Garantizar la efectividad y seguridad de los medicamentos mediante servicios que conocemos, al menos en teoría, y explicamos, al menos en teoría, y practicamos poco, por causa de la retribución, contribuiría a dotar de eficiencia al sistema de protección social al disminuir ingresos hospitalarios y reducir la utilización de técnicas costosas y agresivas en los pacientes, y al evitar bajas laborales y jubilaciones anticipadas, consecuencias de enfermedades evitables.
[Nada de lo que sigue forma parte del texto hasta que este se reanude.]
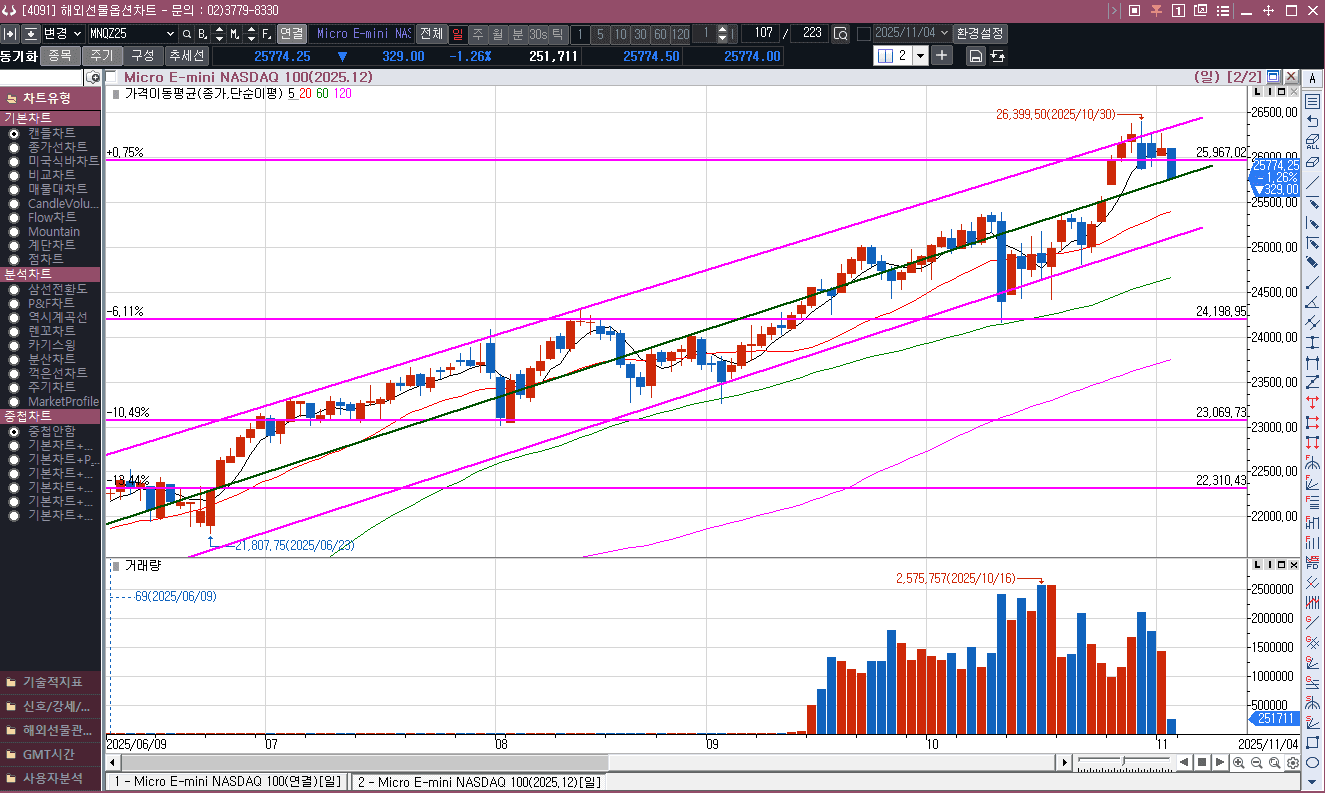
Task: Click the save chart icon
Action: 976,56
Ofertar este tipo de servicios con una retribución adecuada haría del farmacéutico comunitario y del establecimiento en el que ejerce no sólo la mejor puerta de entrada al sistema, sino que además le devolvería su histórico papel de defensor de la sociedad en materia de medicamentos. Tan sólo hay que saberlo explicar y permitir que se haga, desde fuera de la profesión y, sobre todo, desde dentro. ¿Te apuntas?